Only a master subrack supports the orderwire function.
8.6 Security Management
The NMS uses many schemes to manage the security of the OptiX OSN 8800/6800/3800 NE.
8.7 Master-Slave Subrack Management
The OptiX OSN 8800 supports master-slave subrack management. When multiple subracks are
required on one NE, the master-slave subrack mode should be used for unified management of
these subracks. In this manner, the IP resources can be saved. In addition, when optical-layer
ASON and optical-layer services are configured on the NE, the optical subracks on the NE should
be taken out to form a new NE for management. This facilitates the maintenance and reduces
the management cost.
In OptiX OSN 8800 T32/T64, SCC 1+1 protection is recommended for the master subrack.
In OptiX OSN 8800 T32/T64, the SCC boards in the master and slave subrack must use the same
software version.
If the number of subracks on an NE is beyond the NE's management capacity, the NE can be
divided into two NEs for management.
To ensure future smooth expansion, users are recommended to configure separate optical NEs
and electrical NEs.
8.7.1 Master-Slave Subrack Management
In the master-slave subrack mode, the multiple subracks are displayed as one NE on the U2000.

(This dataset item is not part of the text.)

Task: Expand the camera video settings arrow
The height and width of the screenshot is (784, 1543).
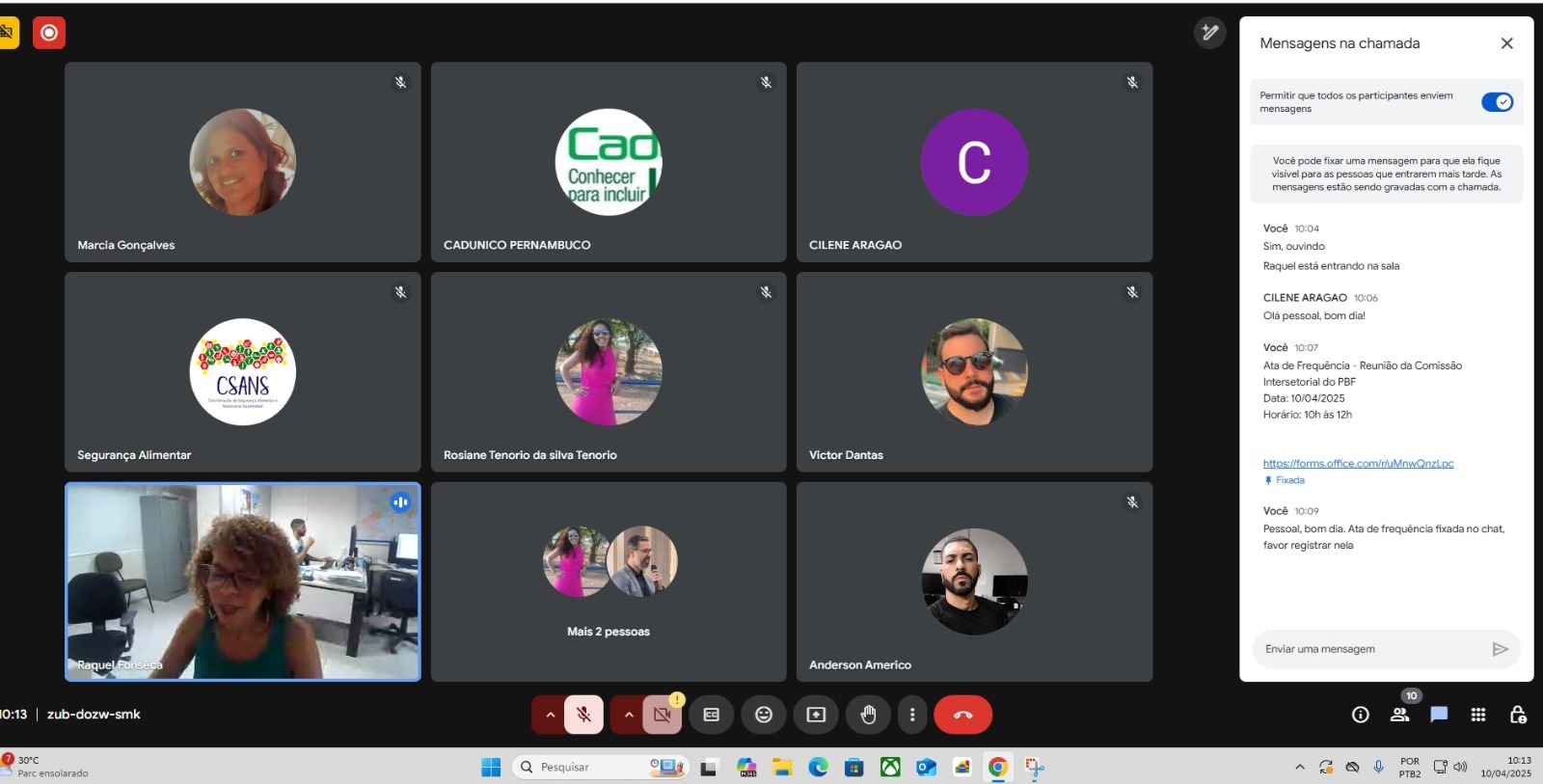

On the same NE, the OptiX OSN 6800 and OptiX OSN 8800 can be configured as the master
and slave subracks.
For the OptiX OSN 8800 T64, when the master subrack uses the TNK2SCC as the system control
and communication board, comply with the following rules to configure the master and slave
subracks.
l Each NE supports a maximum of 24 optical subracks. That is, one master optical subrack
manages 23 slave optical subracks.
l Each NE supports a maximum of 8 electrical subracks. That is, one master electrical subrack
manages 7 slave electrical subracks.
l When an NE consists of optical and electrical subracks, the master subrack of the NE
supports a maximum of 19 slave subracks and the number of electrical slave subracks
cannot exceed 4.
l When an NE uses only optical subracks with the ASON function, the NE supports a
maximum of 24 optical subracks. That is, one optical master subrack manages 23 slave
optical subracks.
l When an NE uses only electrical subracks with the ASON function, the NE supports a
maximum of 4 electrical subracks. That is, one electrical master subrack manages 3 slave
optical subracks.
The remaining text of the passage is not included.